During a bad snow day, my daughters school bus ran up a curb, tore down live power lines, and bumped into another school bus on the opposite curb. My daughter endured a wrist injury documented by an orthopedist.
My question is this: Will her settlement go into Probate until she is of legal age, or will the settlement go to her parents for her present needs? She is in need of silly things: a bed frame, dresser, and cloths. While I am her mother, and did provide my time, money, transportation for her care, I could care less about the money ~ except that I could make her life a little nicer now. Still, with that, if the money does go to Probate, what about the bills, and attorney fees? Are they just expected to wait until she is 18, or will I have be responsible for them now?
In Ohio, minor settlements are supposed to be submitted to the probate court for approval. This process helps ensure that the minor is receiving adequate compensation for their injuries, that the attorney fees and costs are reasonable and to ensure that the funds are secured for the use of the minor once they have reached the age of majority. However, many local probate courts will adopt their own rules and regulations concerning minor settlements.

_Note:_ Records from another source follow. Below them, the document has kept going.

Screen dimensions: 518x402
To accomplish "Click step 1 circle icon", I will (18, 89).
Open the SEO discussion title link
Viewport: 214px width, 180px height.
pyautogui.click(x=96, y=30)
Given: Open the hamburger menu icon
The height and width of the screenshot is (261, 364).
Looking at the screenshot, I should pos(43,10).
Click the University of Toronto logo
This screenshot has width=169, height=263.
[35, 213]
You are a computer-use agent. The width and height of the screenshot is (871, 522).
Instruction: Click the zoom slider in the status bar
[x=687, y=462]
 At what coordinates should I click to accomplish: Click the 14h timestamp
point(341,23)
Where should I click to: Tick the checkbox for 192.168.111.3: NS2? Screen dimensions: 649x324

You should review the local rules of your probate court as well as the rules set forth in the Ohio Revised Code § 2111.18 as well as the other applicable statutes.

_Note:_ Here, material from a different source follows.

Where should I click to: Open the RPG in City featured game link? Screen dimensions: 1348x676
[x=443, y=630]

Most probate courts will allow the minor, by and through the parents or guardian, to petition the court for access to some of the funds in emergency situations. Frequently, courts will allow a portion of the settlement to go towards educational expenses, medical expenses and other unique situations. The attorney fees and medical expenses are frequently submitted to the probate court for approval and taken care of prior to the close of the case.
If you have additional questions or concerns, please contact an attorney who is familiar with this area of law.
Typically, minor settlement proceeds are deposited into a restricted savings account or invested for the minor's benefit. Your lawyer will move the probate court to accept the settlement terms, and order payment of attorney fees, attorney expenses, and medical expenses now- not when the minor turns 18. Then the proceeds for the minor will go into an account or investment.
The other lawyers here are right: the court may allow withdrawals for educational / medical expenses. However, courts usually presume that as the child's parent, you are responsible for her needs re: bed frame, dressers, clothes, etc.
In many states, distribution of proceeds from personal injury claims for minors are strictly regulated by statutes. For instance, in WA, when a suit is filed and a settlement or verdict is obtained, a guardian is usually assigned by the court/judge, and that guardian makes a set of recommendations about distribution such as compensating parents for various expenses.
It sounds like your daughter has already received a settlement, and I wonder why you haven't referred to a secure account held in trust or other safeguard for the funds until she reaches the age of 18.
On the other hand, if you are in the process of pursuing a claim, go to an experienced personal injury attorney who can help you with the claim against the driver and other potential defendants. Keep in mind that the claim settlement mostly will be limited by the expenses for past and future expenses associated with the bodily injury your daughter suffered, any chronic pain or disability/loss of use, along with her pain and suffering.